Single Protofilament is Enough to Support Unidirectional Walking of Cytoplasmic Dynein

Cytoplasmic dynein moves on microtubules toward its minus end with 8nm stepping. Dynein motor domain has a ring structure which consists of six AAA modules, and the diameter of the ring is 14 nm. This size is so large as compared with the 8 nm step size, and then question arises whether dynein can walk on a single protofirament of microtubule or dynein uses multiple protofilaments. To address this point, we examined dynein motility using zinc-induced tubulin sheet (Zn-sheet) which has an arrangement of adjacent protofilaments with anti-parallel and opposite orientations. From the structural analysis, the dynein binding sites are revealed to be exposed only at either edge of a Zn-sheet. Previously, we have shown that the Zn-sheet move on the glass surface coated with the dynein or kinesin molecules. Unlike microtubules, Zn-sheets followed the winding path and the tracks are often circular.

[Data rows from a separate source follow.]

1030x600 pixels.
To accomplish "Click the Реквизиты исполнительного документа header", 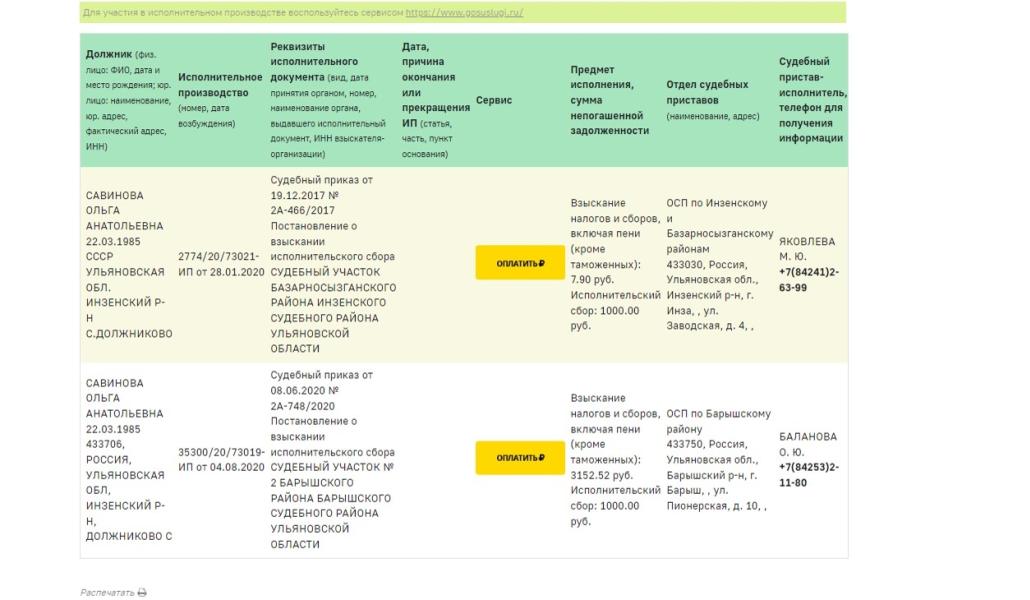I will pos(332,100).
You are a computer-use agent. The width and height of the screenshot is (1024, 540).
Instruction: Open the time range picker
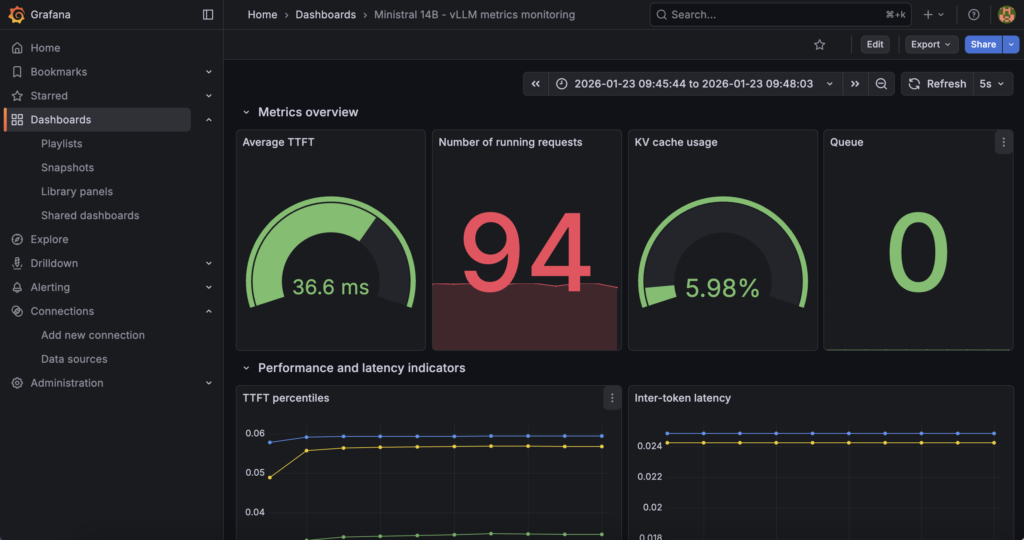pyautogui.click(x=694, y=84)
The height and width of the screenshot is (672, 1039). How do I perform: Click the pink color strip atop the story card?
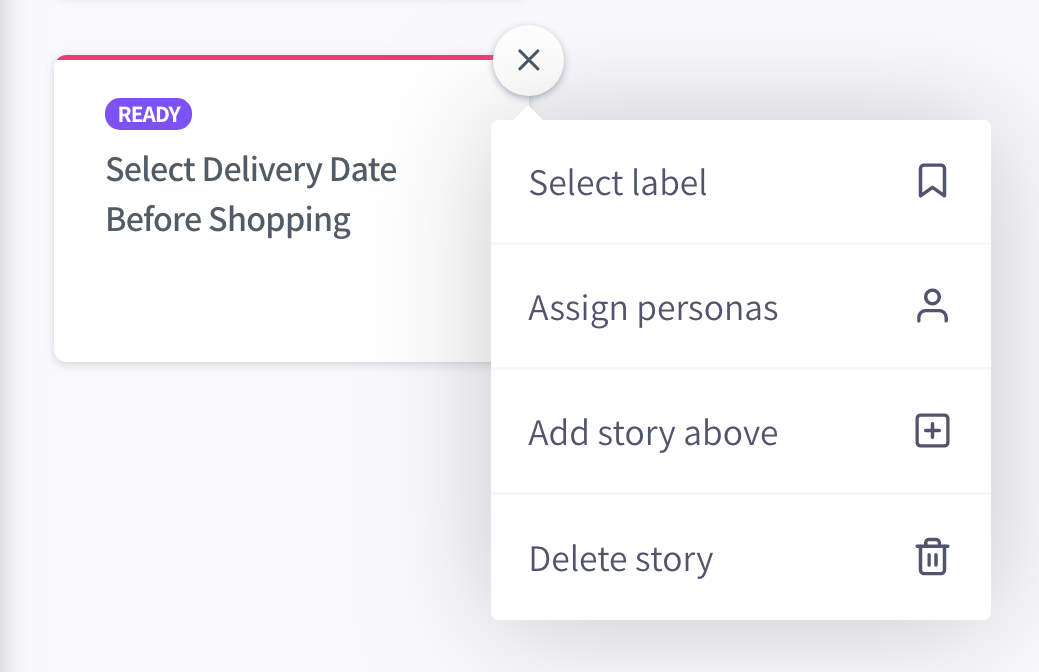(x=274, y=58)
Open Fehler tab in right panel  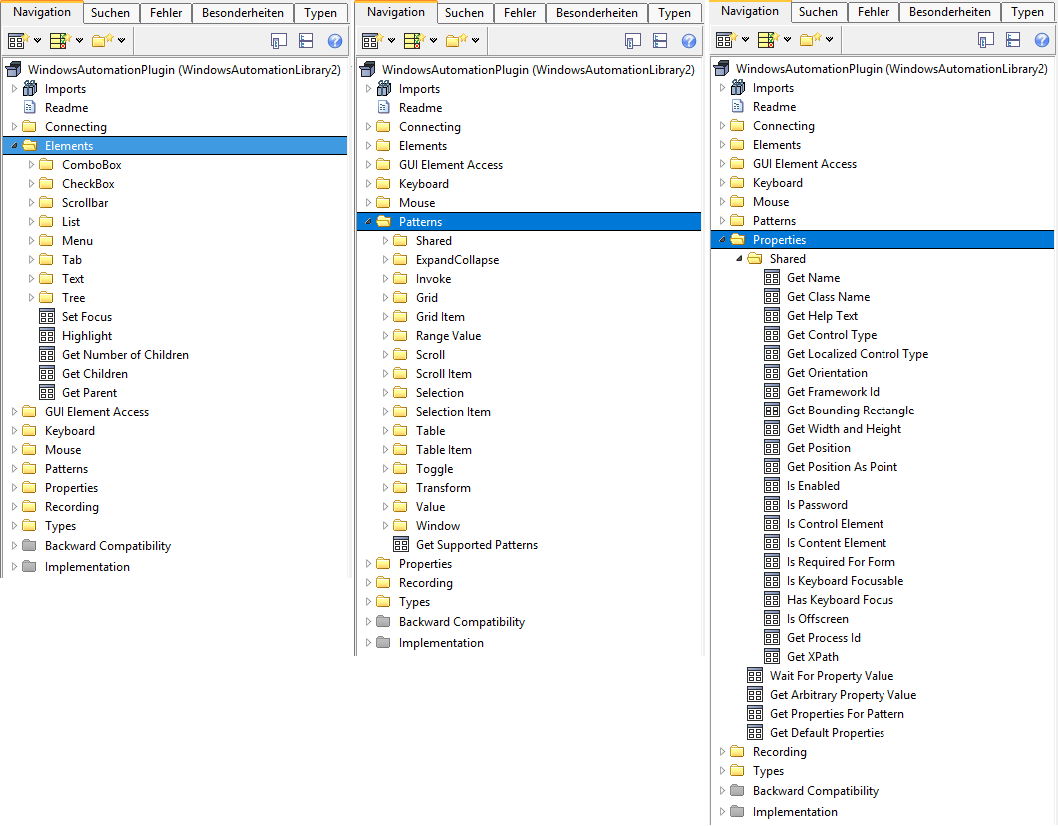tap(873, 12)
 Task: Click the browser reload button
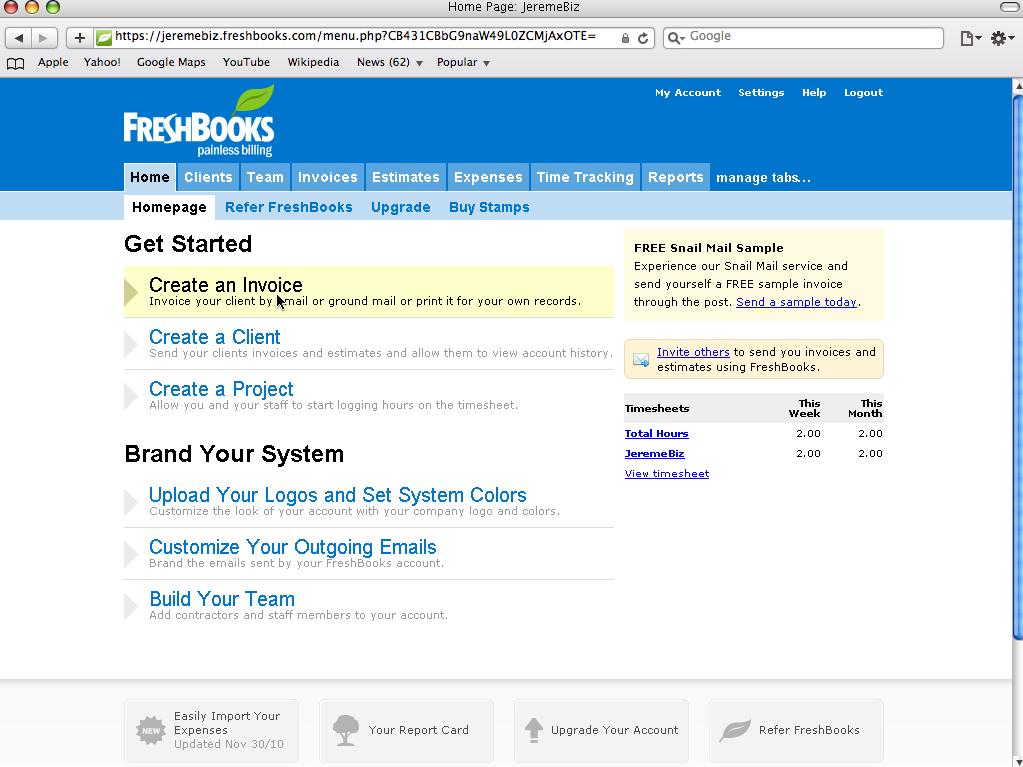[x=643, y=38]
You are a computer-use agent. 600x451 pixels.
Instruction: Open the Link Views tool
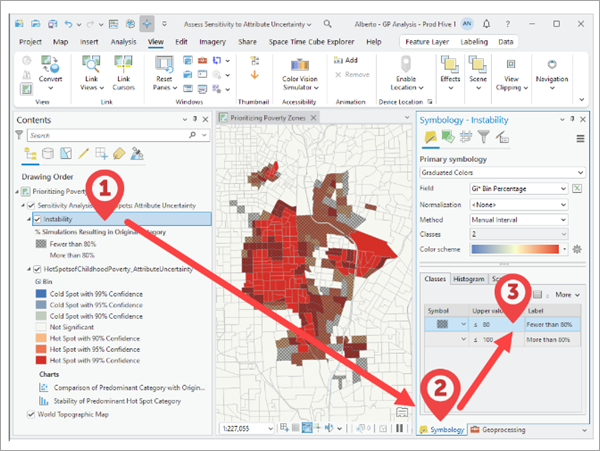point(89,63)
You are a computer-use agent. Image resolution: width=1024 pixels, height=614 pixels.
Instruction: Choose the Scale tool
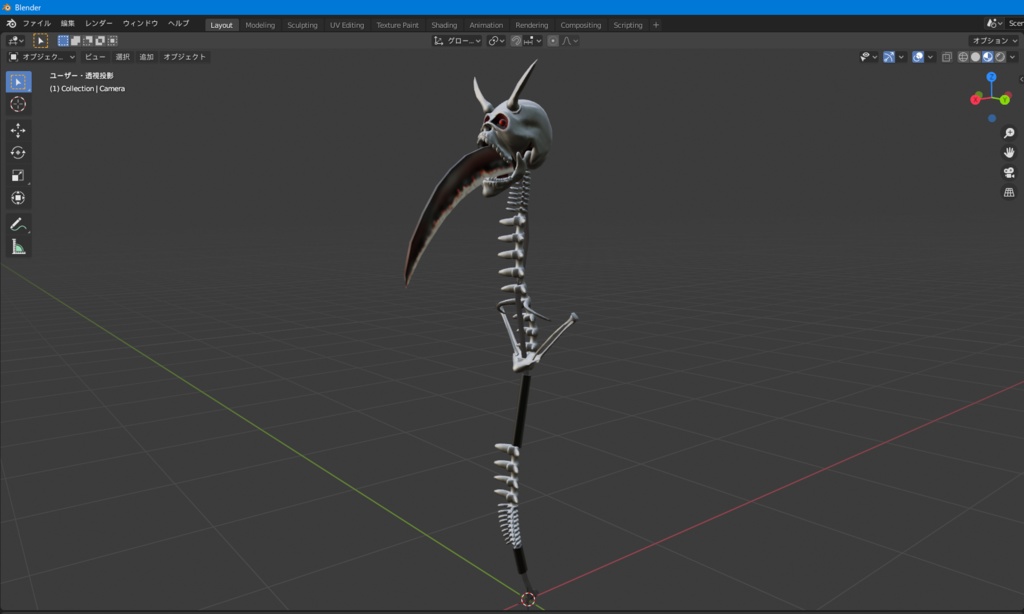18,175
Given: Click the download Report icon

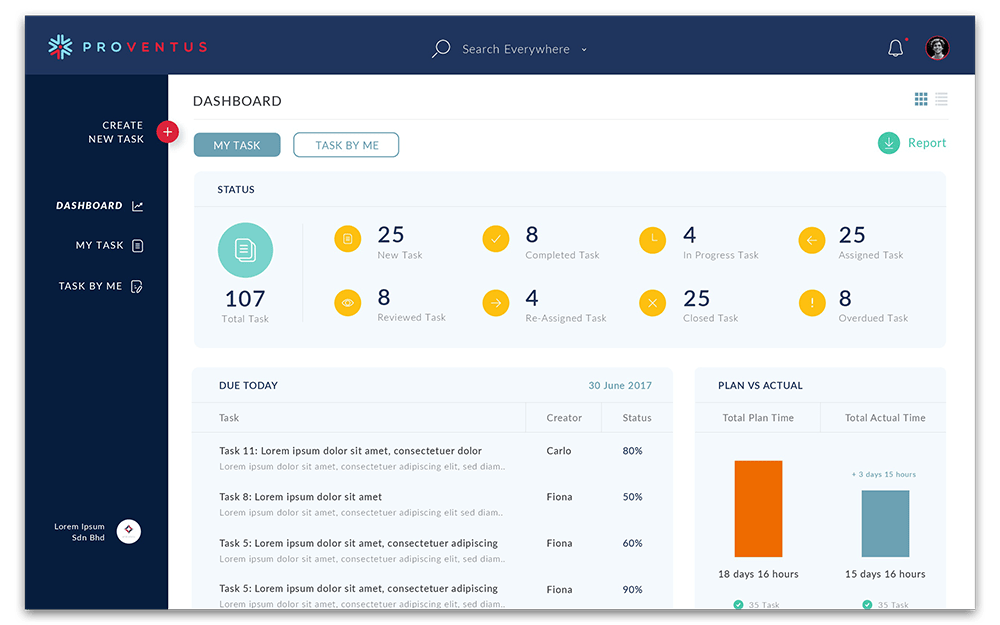Looking at the screenshot, I should (888, 143).
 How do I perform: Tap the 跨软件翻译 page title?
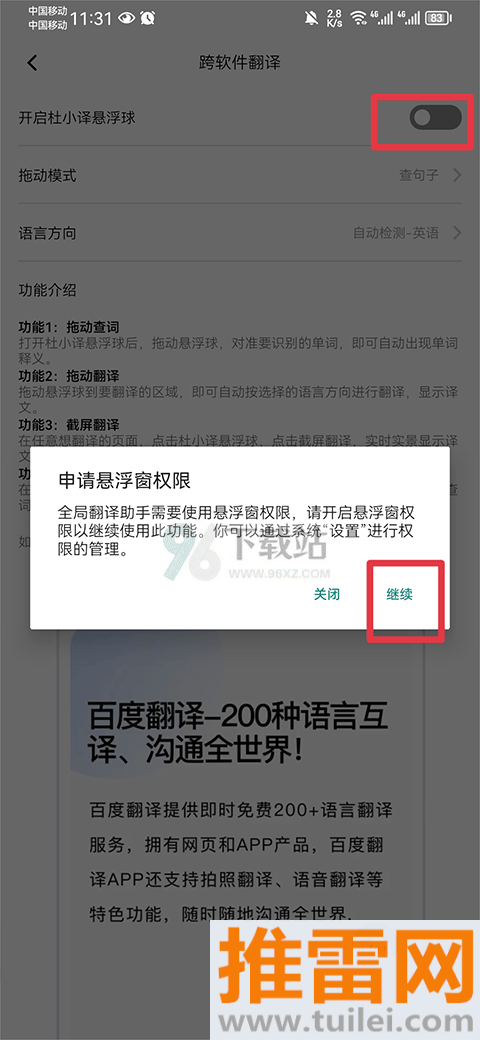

In this study, we aimed to observe the processive movement of single dynein molecules on the edge of a Zn-sheet by TIRF microscopy. As a result of deliberate preparations, we have successfully observed that single dynein molecules walk on Zn-sheets. The velocity of the movement on Zn-sheets was almost the same as that on microtubules. These results demonstrate that the single protofilament is enough to support dynein motility, and suggest that dynein uses only one protofilament of microtubules as well as one protofilament at the edge of Zn-sheets. Considering the large size of the dynein head, it is hard for the two heads of the dynein molecules to move on a single protofilament by the hand-over-hand mechanism advocated for the two heads of kinesin, and it is necessary to investigate the coordination of the two head of dynein.

Structural Analysis of Cytoplasmic Dynein Tail Domain

Cytoplasmic dynein is microtubule-based motor protein utilizing the energy from ATP hydrolysis and plays fundamental roles in various cellular activities including mitosis, vesicle transport and cell migration. Cytoplasmic dynein is a huge protein complex consisting of the head domain and the tail domain. The head domain consists of six AAA modules and a stalk. So far, many studies have investigated about the head domain, because it contains ATP hydrolysis and motor activities. On the other hand, the tail domain consists of N-terminal third of heavy chains (HC), intermediate chains (IC), light intermediate chains (LIC), and light chains (LC). Although the tail domain is implicated in binding of cargos and some of dynein binding proteins which control motor activities of dynein, for example dynactin, the detailed molecular architecture of the tail domain remains to be unveiled. In this study, we observed cytoplasmic dynein molecules with or without polyhistidine tag (His-tag) by transmission electron microscopy (TEM), performed single particle image analysis and obtained the averaged image of the tail domain. Using nickel nitrilotriacetic acid (Ni-NTA) conjugated gold nanoparticles to label His-tag of recombinant proteins, we identified the positions of N-terminus and C-terminus of IC and determined its orientation in the tail domain. Furthermore, we identified the position of C-terminus of LIC relative to IC. Based on our observations, we propose a new model of the architecture of the dynein tail domain which differs from currently advocating model.